Start of Provided data
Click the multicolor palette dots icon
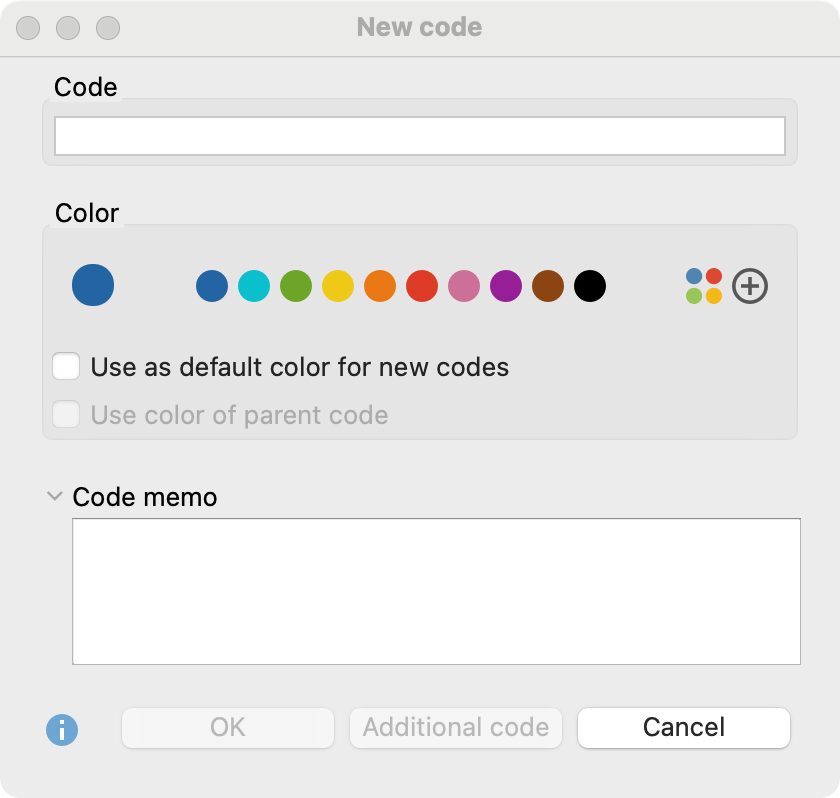 (703, 286)
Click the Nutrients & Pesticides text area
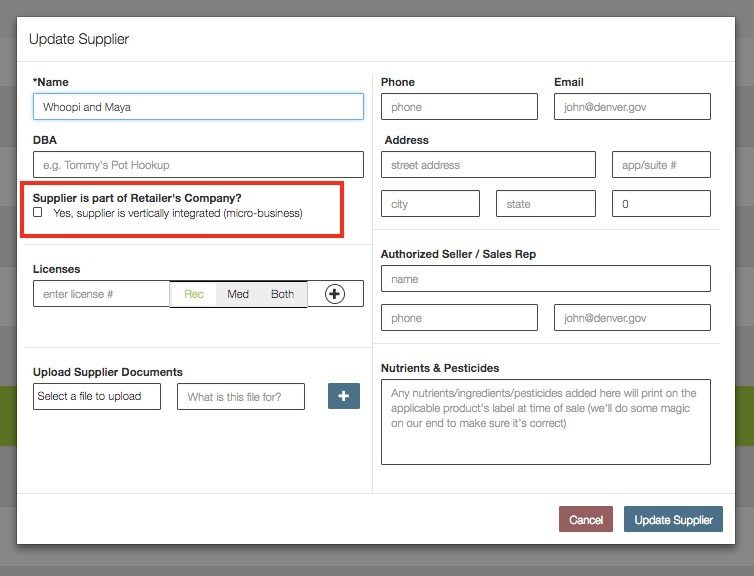754x576 pixels. pyautogui.click(x=545, y=421)
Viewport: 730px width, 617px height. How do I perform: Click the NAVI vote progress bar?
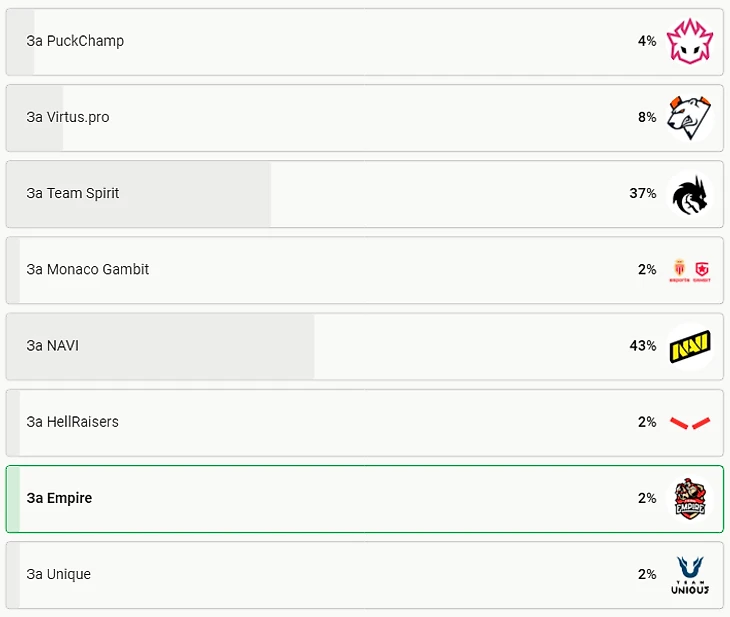161,346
End of Provided data
§ Exercise goal:
Please transcribe all of the entries exactly and omit any picture they hold.

§ Written reply:
Click the multicolor palette dots icon
 (703, 286)
Click the Nutrients & Pesticides text area
754x576 pixels. pyautogui.click(x=545, y=421)
Viewport: 730px width, 617px height. How do I perform: Click the NAVI vote progress bar?
161,346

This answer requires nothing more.